--- Exercise data Enclosed Below ---
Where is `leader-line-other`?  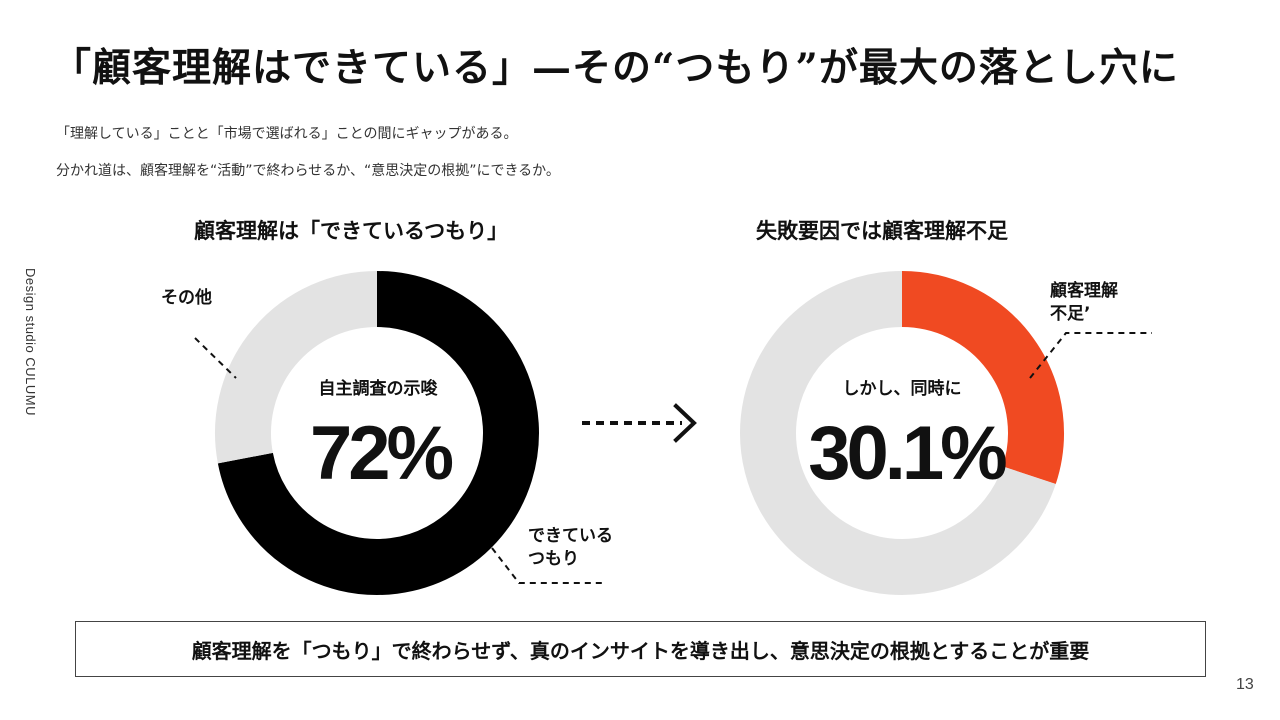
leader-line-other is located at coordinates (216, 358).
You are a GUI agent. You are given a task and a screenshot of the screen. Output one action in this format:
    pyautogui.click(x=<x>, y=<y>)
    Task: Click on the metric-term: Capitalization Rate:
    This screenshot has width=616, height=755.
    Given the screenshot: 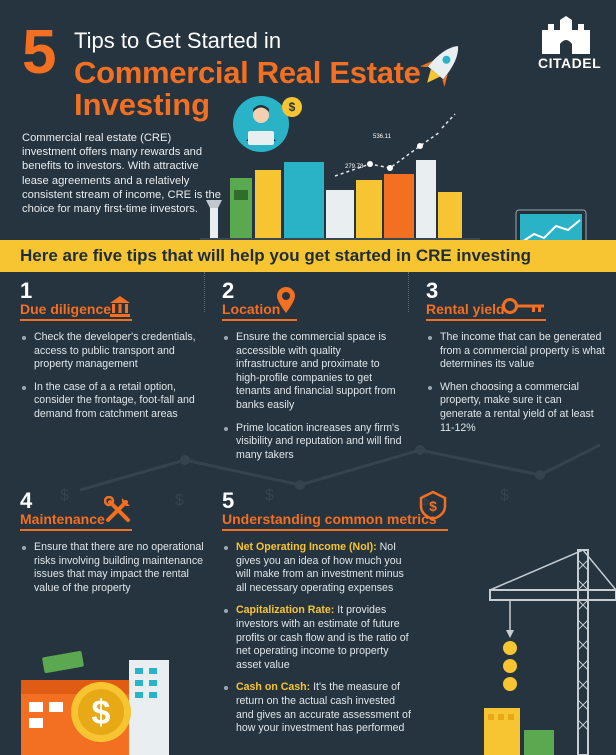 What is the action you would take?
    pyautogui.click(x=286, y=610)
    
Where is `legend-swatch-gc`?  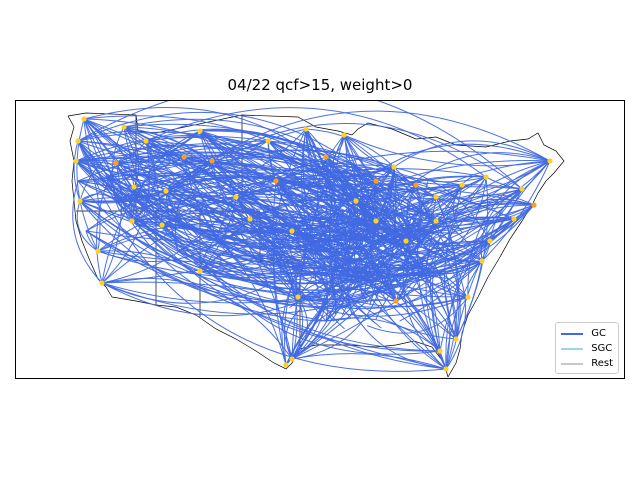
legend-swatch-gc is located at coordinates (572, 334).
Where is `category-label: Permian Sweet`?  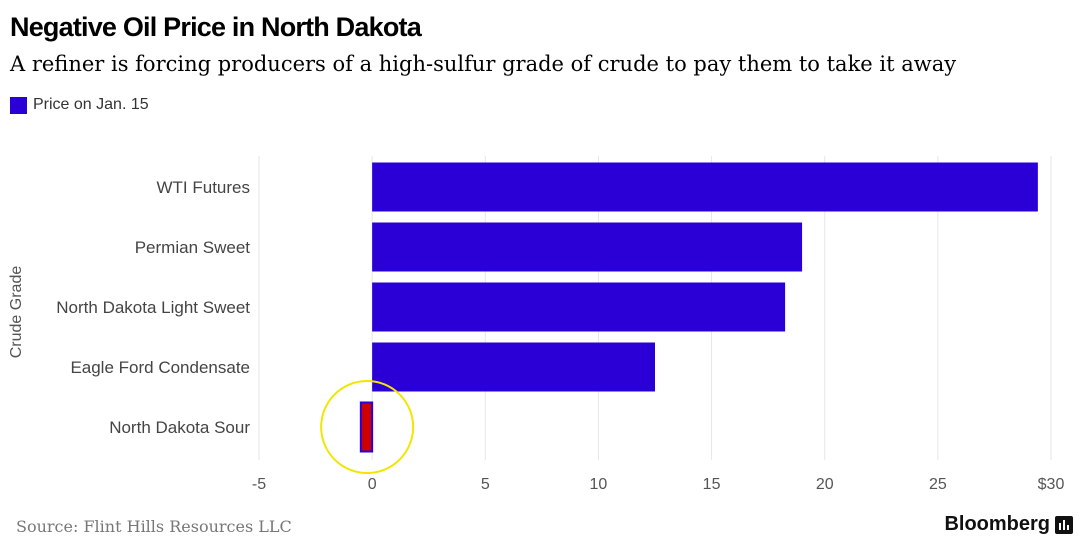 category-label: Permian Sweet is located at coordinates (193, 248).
--- End of Enclosed Exercise data ---
◆ What you are asked to do
Reproduce verbatim everything in the data from the line containing "You are a GUI" down to the line containing "This screenshot has", including both of those lines.

◆ Written answer
You are a GUI agent. You are given a task and a screenshot of the screen. Output one action in this format:
    pyautogui.click(x=<x>, y=<y>)
    Task: Click on the metric-term: Capitalization Rate:
    This screenshot has width=616, height=755.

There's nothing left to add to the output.